I want to keep my powershell scripts on my local server in base64 but when run from schtasks or locally using powershell -file /path/to/ps1 they self decode. Is this possible??

I tried:

function Decode { $data = 'base 64 script'

[System.Text.Encoding] ::ASCII.GetString([System.Convert]::FromBase64String($data))}

Decode

This does not work. Any ideas?

1
powershellbase64
Out of curiosity, what is the driver for this? I used once the -EncodedCommand as suggested but this was because I was generating my code. - Alex Sarafian

1 Answers

3
votes

I see at least two options for this situation. One option is to send the base64 encoded command to Powershell.exe using the -EncodedCommand parameter. The second option is to create your decoding script to accept another script that contains the base64 encoded command as a parameter value.

Option 1: Passing the Encoded Command

This assumes your base64 encoded command is a string version of your PowerShell commands formatted using UTF-16LE character encoding (Unicode). Let's also assume that you have a script called Encoded.ps1 that contains your base64 encoded command. With the prerequisites met, you can do the following:

Powershell.exe -EncodedCommand (Get-Content Encoded.ps1)

Option 2: Running a Decode Script Against the Encoded Script

The unicode requirement does not matter in this case (you can use ANSI if you like). You just need to know your original command string encoding so you can properly decode it. We will assume ASCII character set. Let's also assume that Encoded.ps1 contains your base64 encoded command.

First, let's create the decode script called Decode.ps1.

# Decode.ps1
param([string]$FilePath)

$64EncodedData = Get-Content $FilePath  
$DecodedData = [System.Text.Encoding]::ASCII.GetString([System.Convert]::FromBase64String($64EncodedData))

& ([scriptblock]::Create($DecodedData))

Second, let's run the Powershell.exe command to decode Encoded.ps1 and execute the decoded command.
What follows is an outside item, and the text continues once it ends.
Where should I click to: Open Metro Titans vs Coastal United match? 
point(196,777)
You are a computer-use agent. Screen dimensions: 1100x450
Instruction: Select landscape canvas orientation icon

Powershell.exe -File Decoded.ps1 -FilePath Encoded.ps1

The code above is not intended to display the contents of the decoded commands but rather execute the decoded commands. $FilePath is the path to your Encoded.ps1 file, which contains a base64 encoded string from an ASCII encoded character set. You can change to whichever encoding applies to your situation in the Decode.ps1 file. $DecodedData contains the original command strings. Finally, a script block is created containing $DecodedData and then called with the call operator &.